- [Assignment]:
All records below must be written out exactly, with the pictures excluded.

━━ Material shown ━━

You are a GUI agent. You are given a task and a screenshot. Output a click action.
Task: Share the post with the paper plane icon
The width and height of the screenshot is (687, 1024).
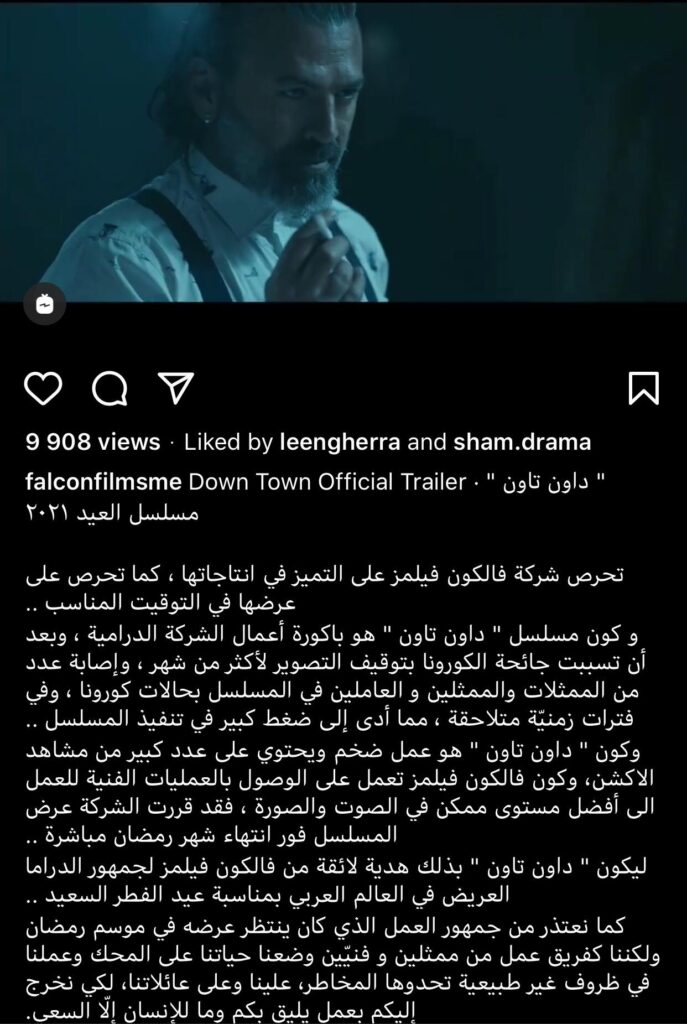[176, 389]
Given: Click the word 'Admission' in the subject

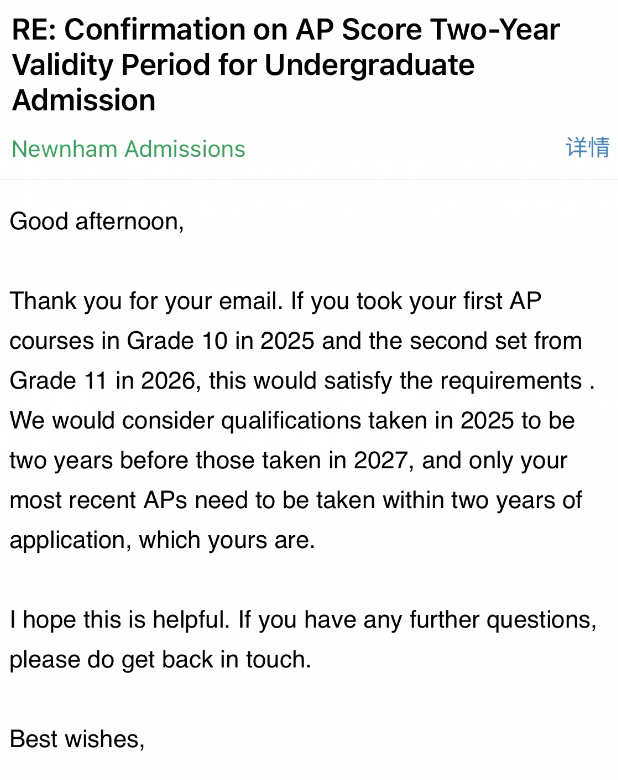Looking at the screenshot, I should tap(84, 100).
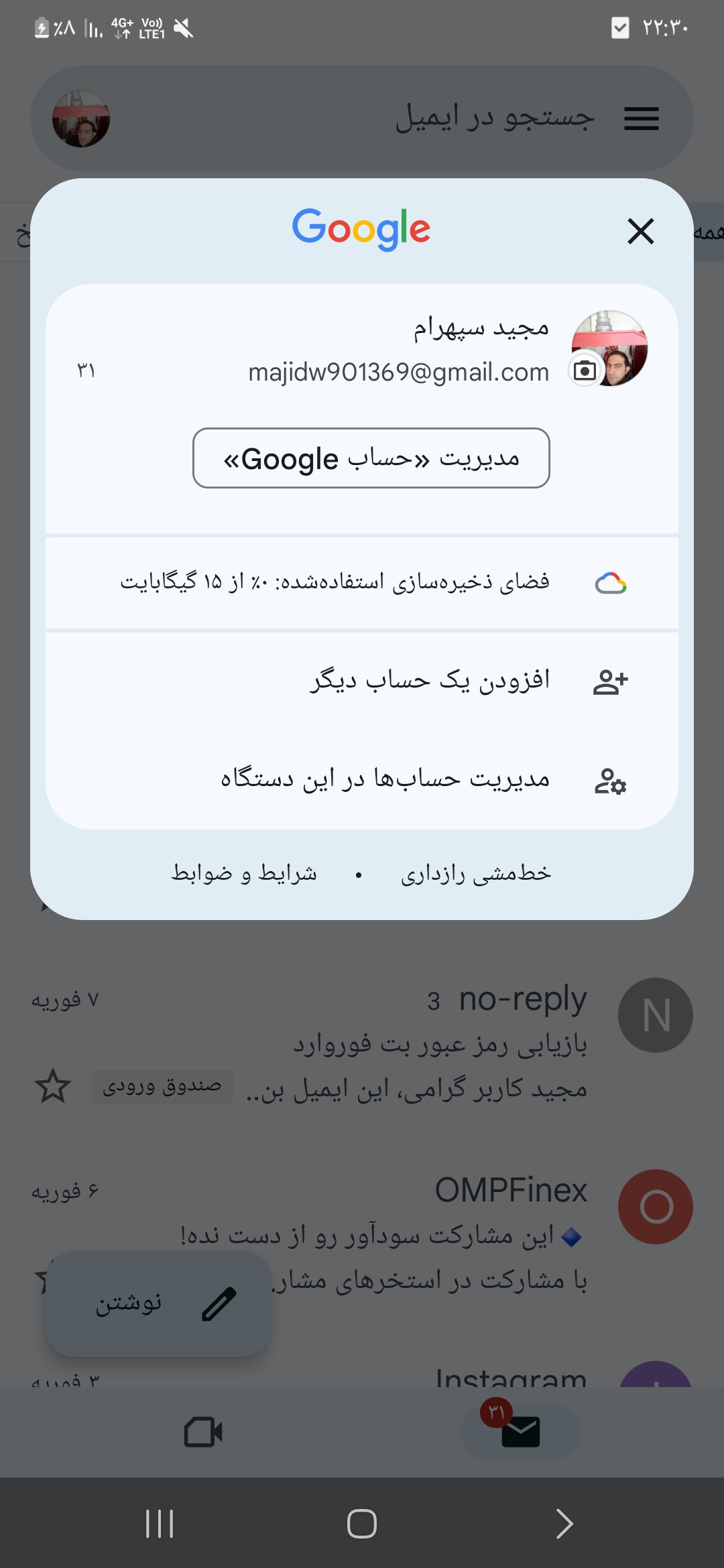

━━━

- [Your response]:
You are a GUI agent. You are given a task and a screenshot. Output a click action.
Task: Share the post with the paper plane icon
The width and height of the screenshot is (687, 1024).
[176, 389]
Given: Click the word 'Admission' in the subject

Looking at the screenshot, I should tap(84, 100).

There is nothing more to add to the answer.